I certainly wanted to get involved in political action, and I knew someone on the staff. I also joined because I wanted someone who could relate to me, and I wanted someone to listen to me complain about my ex-boyfriend and men in general. I wanted to let everyone know that some of my male friends were feminists, too, that I had heard about the pathetic male-to-female ratio of tenured faculty at this institution, and that one of my best friends was raped by a "friend." I also wanted to learn about proper health care for women so that I wouldn't have to lose another loved one to breast or cervical cancer. As I became more committed to the Center, I soon understood that this list of reasons went on and on.
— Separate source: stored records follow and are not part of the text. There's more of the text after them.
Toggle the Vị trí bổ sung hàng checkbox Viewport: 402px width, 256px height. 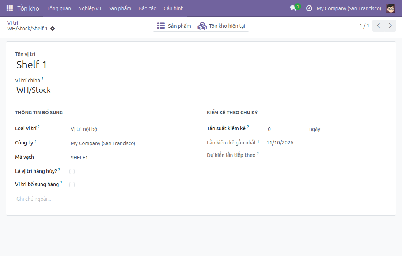click(72, 184)
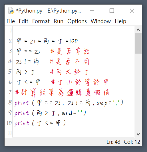Click the scrollbar up arrow
This screenshot has width=147, height=152.
tap(138, 30)
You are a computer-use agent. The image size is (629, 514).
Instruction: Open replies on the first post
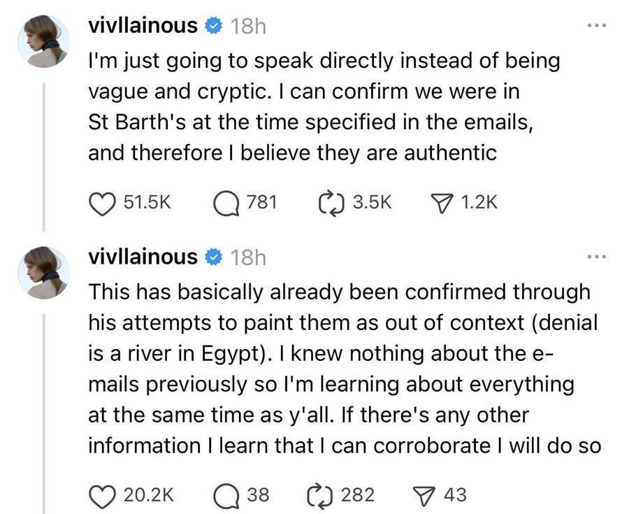225,203
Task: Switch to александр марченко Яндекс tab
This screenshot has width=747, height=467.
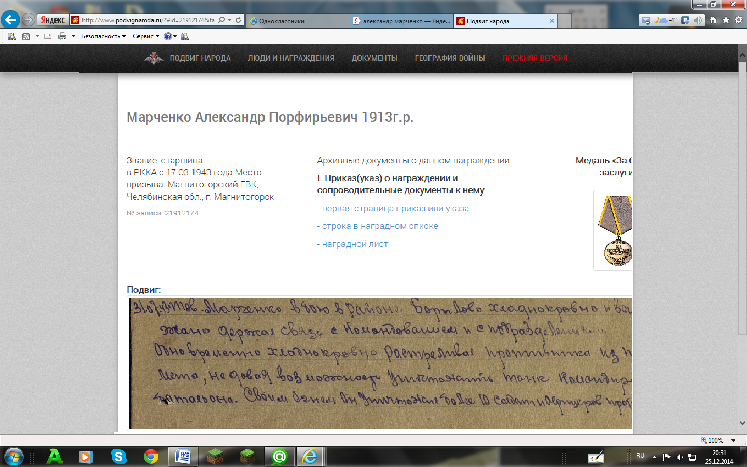Action: [x=402, y=21]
I am not your "typical" Yale feminist. Come to think of it, there is no such thing. We come in all shapes, colors, and sizes. But we do have one thing in common: we stand for each other and for all women, even though our voices might shake. Many people think that to be a feminist is to be a femi-Nazi. I don't believe it. Don't get me wrong—the Women's Center has its share of extremists, and I am proud to know them. But I, too, am a feminist, though I wear short skirts, make-up, perfume, and barrettes in my hair. I don't stand outside of big buildings with my picket sign shouting "Hell no, we won't go!" But I certainly would if I had to. And my fellow feminists would back me.

I have also seen the Center bravely tackle sexual assault and harassment, tenure reform, sweatshop labor, police brutality and a plethora of other injustices that many women don't have the guts to stand up to on their own. I know that I didn't.

The Women's Center was established so that all Yale women could find a place to call home, and a voice to back up their own. We are a meeting place for groups that do not have the means to support themselves, and we are a support group for women in a sometimes misogynistic world. We are conservative, liberal, heterosexual, homosexual, bisexual, and transgendered. We are the women of Yale.